**REQUIRED WORK**:
Reproduce the data scraping page word for word, starting with "## Data Scraping" and going on through "from HTML pages.".

**READING PASSAGE**:
——————

## Data Scraping
Data scraping is a technique in which a computer program extracts data from human-readable output coming from another program.

Beautiful Soup (called bs4 when calling the package in Python) is a Python package for parsing HTML and XML documents. This will be used to extract data from HTML pages.
Urllib is a Python package that collects several modules for working with URLs:
* request
* error
* parse
* robot parser

The following code block loads these packages and imports BeautifulSoup as soup, which means that we can use "soup" when calling BeautifulSoup functions instead of "BeautifulSoup" to simplify the code somewhat. Also, urllib as "uReq" because the code is only importing the request module.

In [1]:
from bs4 import BeautifulSoup as soup  # Library for HTML data structures
from urllib.request import urlopen as uReq  # Library for opening URLs
import re # Library for regular expressions

Next a variable is created to store the website URL of interest. The example used here is lifeinformatica.com for computer central processing unit (CPUs) products:

In [2]:
page_url = "https://lifeinformatica.com/categoria-producto/family-componentes/family-procesadores/"

——————

**DATA ROWS**:
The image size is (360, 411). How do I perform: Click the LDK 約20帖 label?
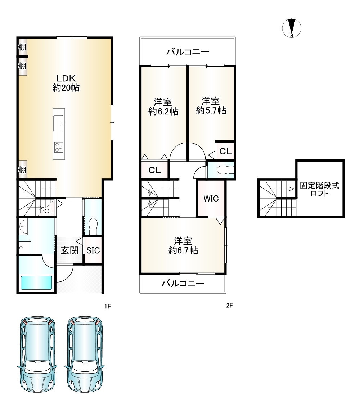click(66, 83)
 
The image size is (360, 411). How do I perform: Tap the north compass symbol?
click(292, 28)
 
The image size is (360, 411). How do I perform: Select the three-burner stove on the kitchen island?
click(58, 147)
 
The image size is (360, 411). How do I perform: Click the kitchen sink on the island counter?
click(58, 123)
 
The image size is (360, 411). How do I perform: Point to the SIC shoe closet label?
click(93, 250)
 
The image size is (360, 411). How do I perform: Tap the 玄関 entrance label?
click(70, 250)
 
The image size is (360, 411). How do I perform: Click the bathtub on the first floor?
click(36, 283)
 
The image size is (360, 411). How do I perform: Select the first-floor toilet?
click(93, 226)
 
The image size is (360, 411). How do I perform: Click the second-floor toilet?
click(225, 170)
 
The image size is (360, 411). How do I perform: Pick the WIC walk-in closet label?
click(211, 198)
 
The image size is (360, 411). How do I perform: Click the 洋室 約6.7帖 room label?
click(183, 245)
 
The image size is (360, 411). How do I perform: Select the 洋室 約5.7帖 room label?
click(211, 106)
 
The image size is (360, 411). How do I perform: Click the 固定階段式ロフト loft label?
click(320, 190)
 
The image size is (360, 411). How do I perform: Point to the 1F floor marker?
click(108, 306)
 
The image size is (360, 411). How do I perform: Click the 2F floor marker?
click(229, 305)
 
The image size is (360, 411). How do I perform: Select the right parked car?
click(85, 354)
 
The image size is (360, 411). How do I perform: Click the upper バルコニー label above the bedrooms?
click(188, 52)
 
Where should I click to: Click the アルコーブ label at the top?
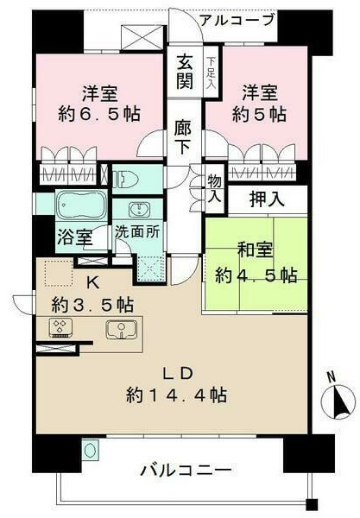tap(236, 20)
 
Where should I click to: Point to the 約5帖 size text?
tap(256, 113)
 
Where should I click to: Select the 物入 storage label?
tap(214, 188)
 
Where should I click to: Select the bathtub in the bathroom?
tap(80, 207)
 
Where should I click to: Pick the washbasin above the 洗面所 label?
tap(139, 209)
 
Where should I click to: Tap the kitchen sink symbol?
tap(121, 329)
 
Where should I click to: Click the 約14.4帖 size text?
tap(176, 395)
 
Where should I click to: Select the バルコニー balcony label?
tap(186, 472)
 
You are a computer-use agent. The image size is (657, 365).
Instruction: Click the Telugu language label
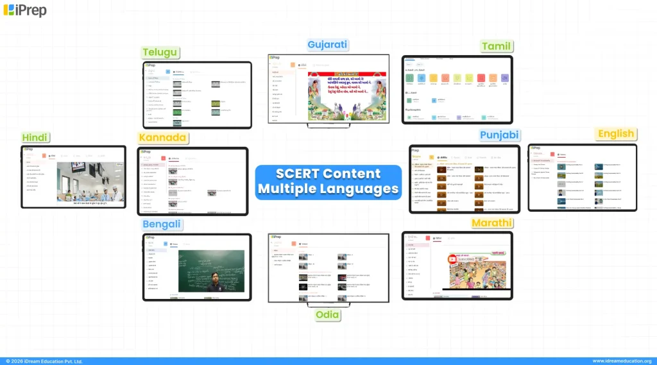pos(160,53)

——————

**RESULT**:
## Data Scraping
Data scraping is a technique in which a computer program extracts data from human-readable output coming from another program.

Beautiful Soup (called bs4 when calling the package in Python) is a Python package for parsing HTML and XML documents. This will be used to extract data from HTML pages.